Mythwind - an Innovation on Campaign Games

It is always exciting to see designers pushing the bounds of what we can do with a board game.

Campaign game mechanics have existed for some time – that is games with a memory - where each session of gameplay is impacted by prior games.

Warhammer Siege

Dungeons & Dragons is maybe the prototypical example, with characters evolving over months and years long campaigns. Tabletop wargames often have campaign modes (I have fond memories of playing Warhammer Siege in the late 1990s). Even some early formats of Magic the Gathering had campaign style mechanics.

With Risk Legacy (2011) and Pandemic Legacy (2015), designer Rob Daviau iterated on the idea of a campaign game and introduced the concept of a legacy board game. That is a game is a game that is permanently altered through gameplay. Components are marked, destroyed, and the gameplay evolves along an irreversible course.

While legacy type mechanics existed in the broader sphere of gaming (D&D, video games, etc), Rob is credited with bringing the specific innovation to board gaming.

Brendan McCaskell’s Mythwind looks to be pushing the envelope even farther.

 

Mythwind

Mythwind (now on Kickstarter) is a cooperative open ended campaign style board game full of magic, faeries, and farming. There’s a lot to love about the game including beautiful art, and lovely miniatures. But what really makes it stand out is that the game never really ends.

Most campaign games and especially campaign board games are iterative. That is, you play a game, and then another game (just with some changes). But it is episodic – and each playthrough is both repetition of and evolution on prior games.

Mythwind throws the idea of a game as a unit out the window. Instead of playing one game, and then another game, in Mythwind that first game never really ends – you just pause it and pick back up where you left off.

It’s reminiscent of open world video games like Eve Online, World of Warcraft, or even something like SimCity.
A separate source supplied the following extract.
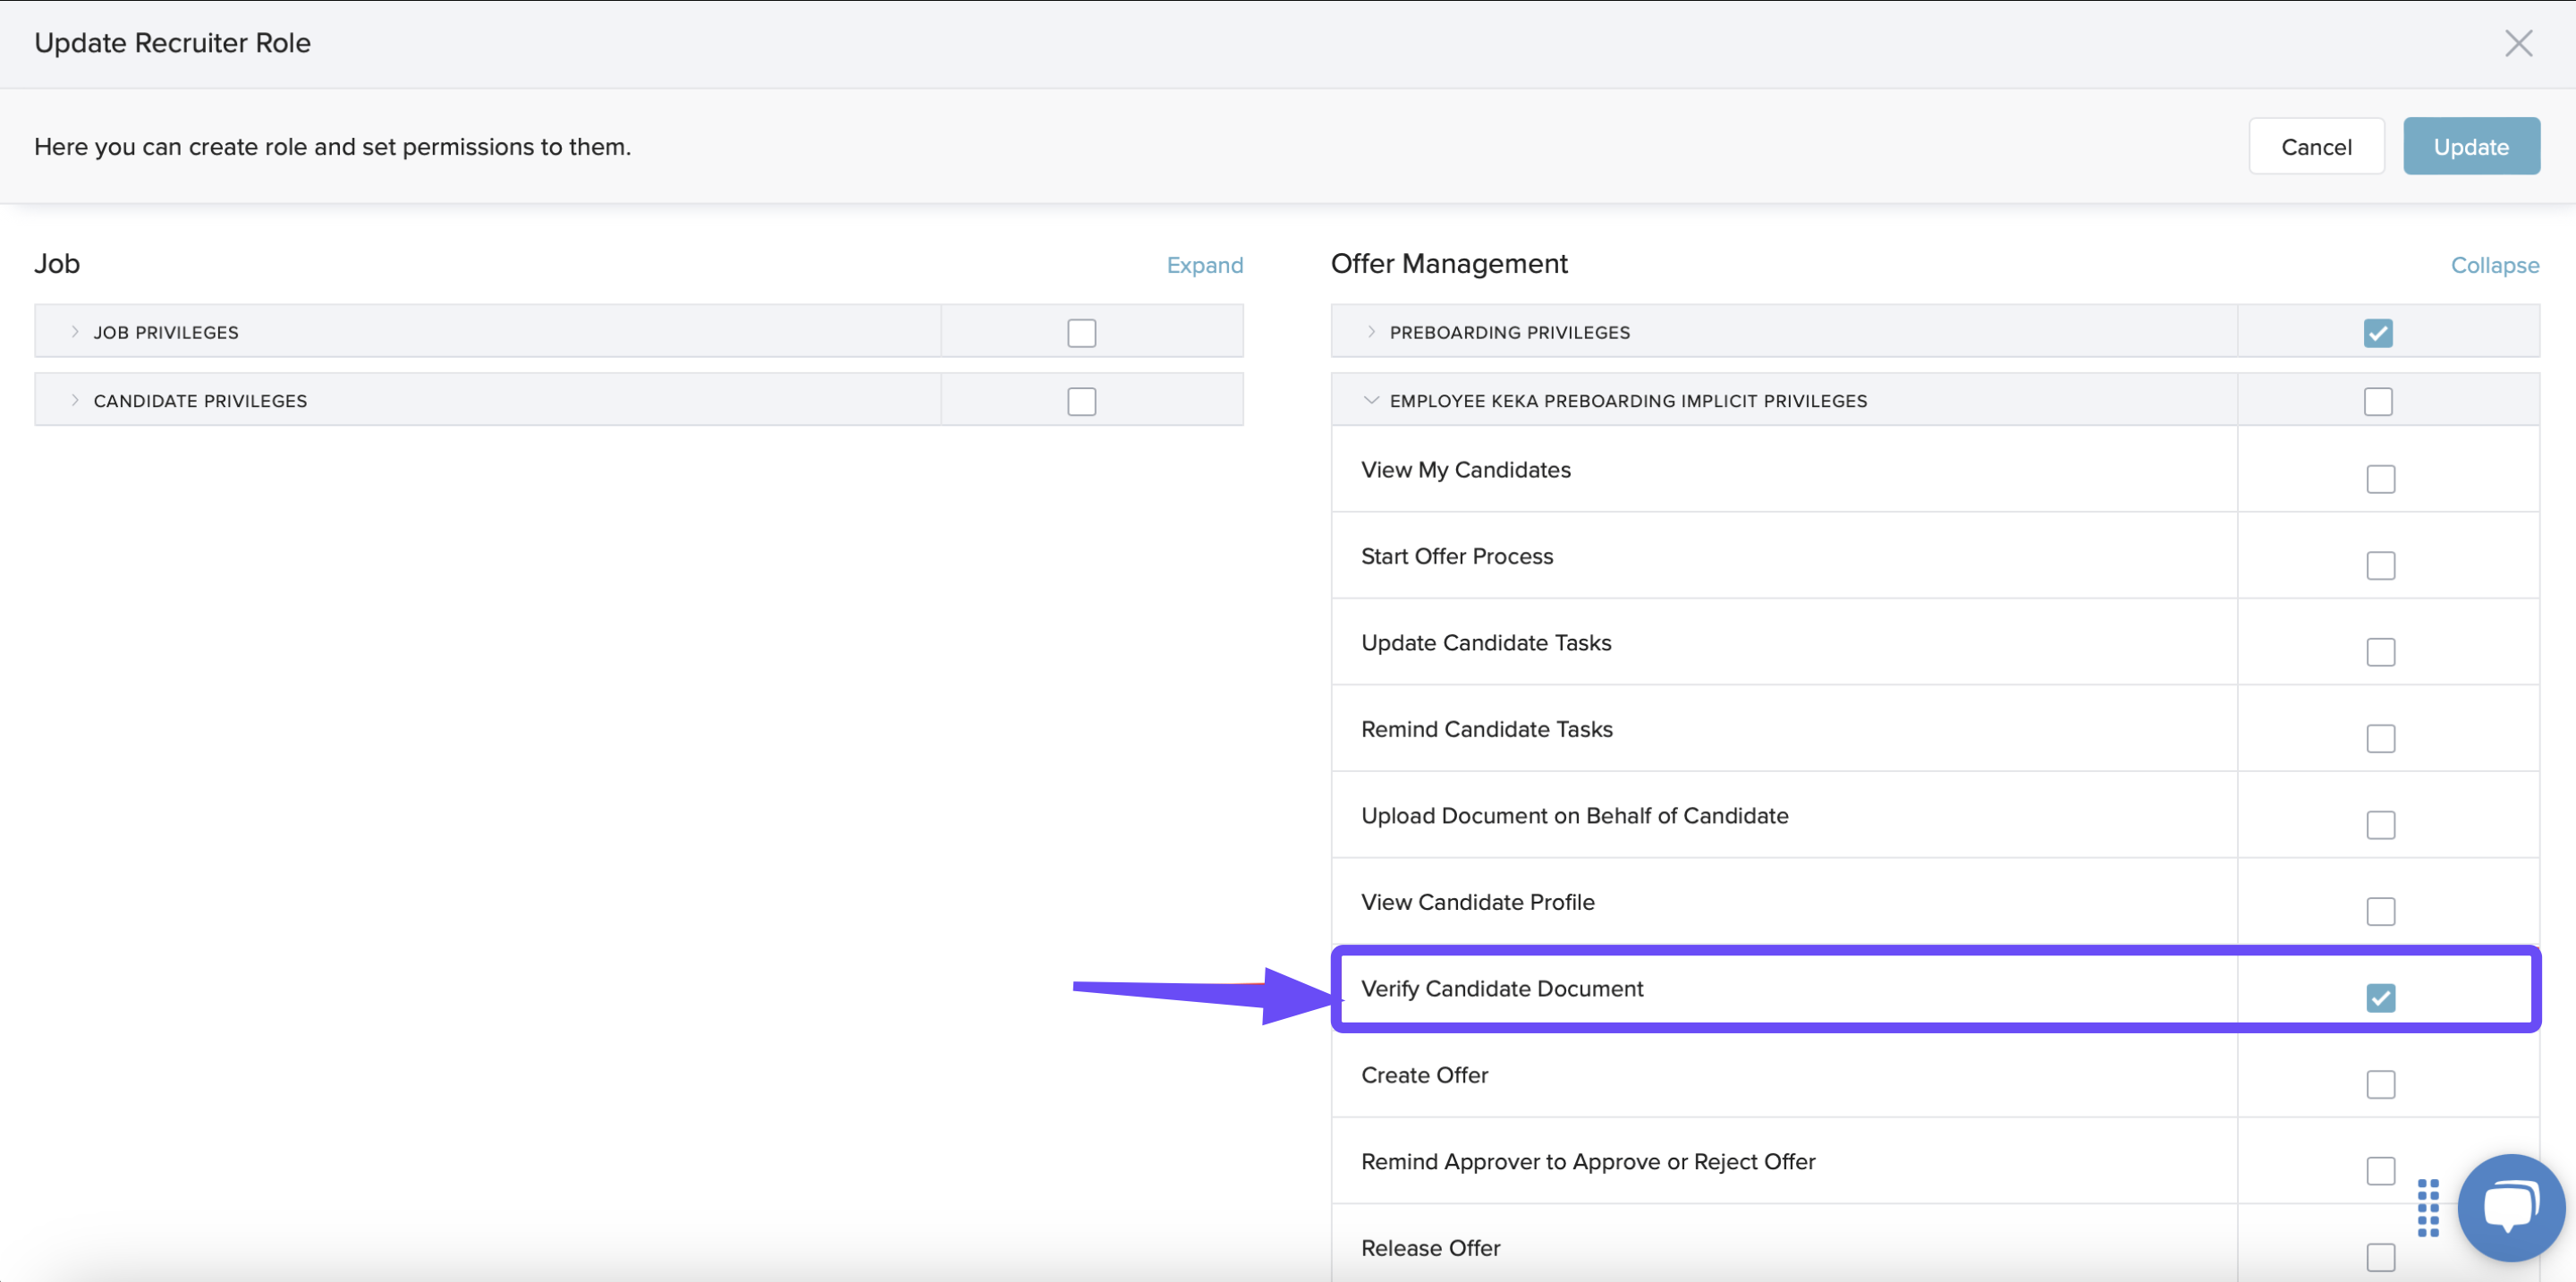Collapse Employee Keka Preboarding Implicit Privileges
The image size is (2576, 1282).
tap(1370, 400)
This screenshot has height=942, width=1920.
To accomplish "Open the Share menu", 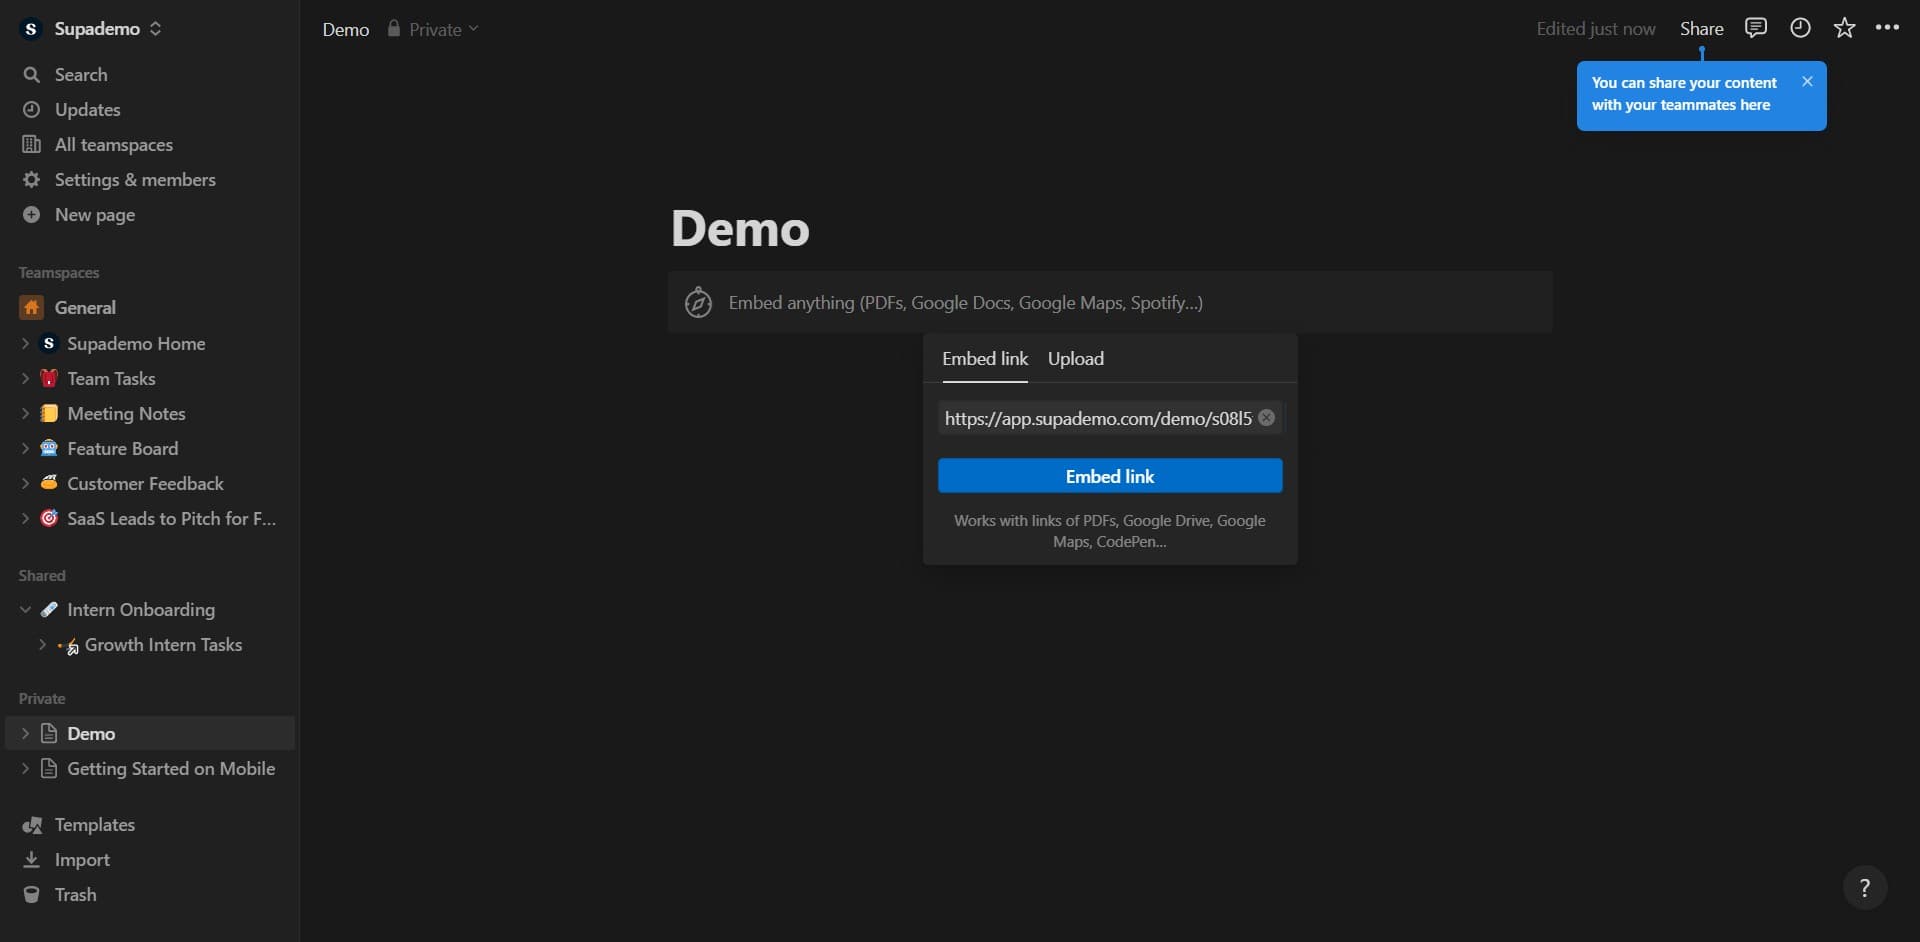I will click(1701, 28).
What makes this possible is how the designers tackled the problem of game memory.

Mythwind Component Tray

They created component trays that “save” your character from session to session. So, when you’re done playing, you can just pack it up, and then like loading back up a video-game you can pick right back up where you left off.

It is weird, it is innovative, and at the end of the day, it’s kind of awesome. So, check it out. 

What video game, sports or RPG mechanics would you like to see ported into the world of board games?